▸ Задания
1. Выпишите из интервью об актёрской профессии фрагмент от слов «Актёрская профессия, заставляющая» до слов «риск для артиста?» включительно.
2. Напишите продолжение интервью об актёрской профессии, начиная сразу после его последнего предложения.
── Текст для чтения ──
Актёрская профессия, заставляющая проникать человека в чужие судьбы, заставляет и задумываться о смысле его существования на земле, согласны?

– Вопрос человеческого существования на земле – это вопрос веры. У Горького в «На дне» есть удивительная фраза: «Во что веришь, то и есть, а во что не веришь, значит, этого нет». Этот вопрос решает каждый сам для себя. Поскольку я считаю себя человеком всё-таки верующим, то для меня смысл – в самой жизни, в умении наполнить её чем-то серьёзным и значительным…

Но получится ли роль значительной, никто никогда не знает наперёд. Не в этом ли главный риск для артиста?

– Я всё ждал, что настанет момент, когда я возьму роль и по истечении какого-то времени в репетиционном процессе буду знать, что с ней делать, мне вдруг будут открываться эти горизонты. К сожалению, так бывает очень редко. Всё равно, когда ты берёшь серьёзную новую роль, ты опять становишься учеником, всё начинается сначала, как будто не было прошлых ролей, прежней прожитой жизни, удач и неудач. У меня только один раз в жизни было, когда во МХАТе я взял роль, и мне вдруг показалось, что я всё в ней понимаю. Это была роль Райского в «Обрыве» И.А. Гончарова. Вот там для меня работа была лёгкой, увлекательной, она просто из меня выходила какими-то своими откровениями, которые моей природе были понятны, мне ничего не надо было придумывать, мне надо было только растормошить себя. Но это бывает редко. Я почему-то подумал, что после Райского я во всеоружии, мне теперь всегда будет легко. Нет, так не выходит.
───
── Исходные данные ──
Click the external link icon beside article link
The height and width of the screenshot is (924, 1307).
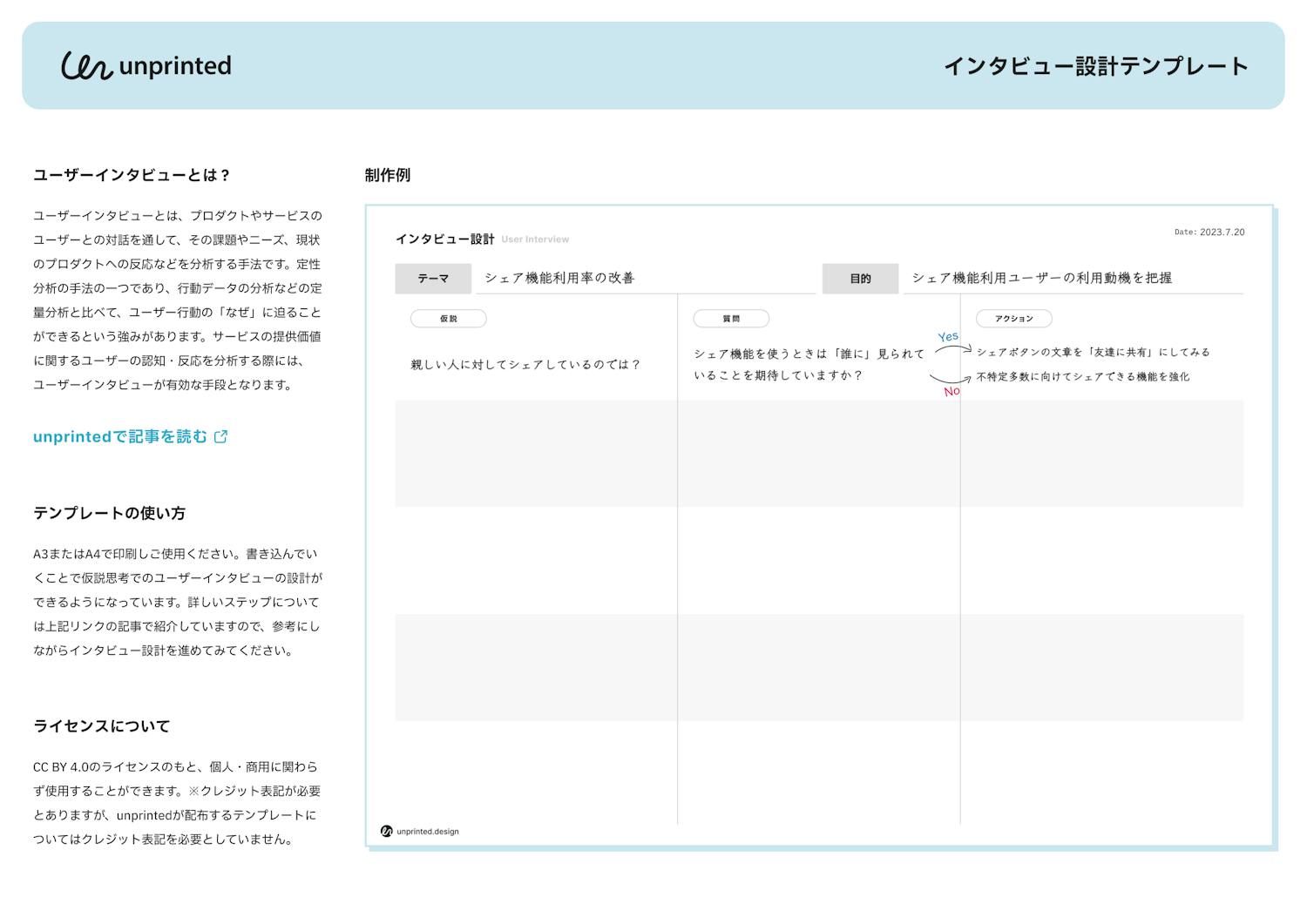221,437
───
▸ Ожидаемые ответы
1.
Актёрская профессия, заставляющая проникать человека в чужие судьбы, заставляет и задумываться о смысле его существования на земле, согласны?

– Вопрос человеческого существования на земле – это вопрос веры. У Горького в «На дне» есть удивительная фраза: «Во что веришь, то и есть, а во что не веришь, значит, этого нет». Этот вопрос решает каждый сам для себя. Поскольку я считаю себя человеком всё-таки верующим, то для меня смысл – в самой жизни, в умении наполнить её чем-то серьёзным и значительным…

Но получится ли роль значительной, никто никогда не знает наперёд. Не в этом ли главный риск для артиста?

2.
Чего вы ждёте от режиссёра, приступая к работе над спектаклем?

– Мне всегда хочется, чтобы режиссёр на два-три шага шёл впереди меня, чтобы он был умнее, оснащённее меня. Я никогда не боюсь оказаться в его руках учеником, если это хороший, грамотный, серьёзный, профессиональный, умный человек.

Вам ближе характерные роли или герои?

– Все роли характерные. Героев нет. Глумов, Барон – абсолютно характерные роли. А Тузенбах разве не характерная роль? Нет нехарактерных ролей. А если такая получается, значит, что-то очень неверно в режиссуре или артист что-то не понимает, если он считает: «Я играю героя». А куда деть всю человеческую природу? Куда её направить? Как ею заразить людей, сидящих в зале, если нет характера, если нет многогранности?..

Вы столько лет играете в Театре армии, охоты к перемене мест не возникает?

– Я люблю этот театр, я им дорожу. Я когда-то играл в Театре им. Леси Украинки с замечательной русской артисткой Анной Варпаховской спектакль «Семейный ужин» М. Камолетти, и на служебном входе театра висел плакат, я почему-то его запомнил: «Артист обязан любить театр, в котором он работает, даже если театр недостоин его любви». Сказал это выдающийся советский режиссёр Андрей Лобанов. Вот так.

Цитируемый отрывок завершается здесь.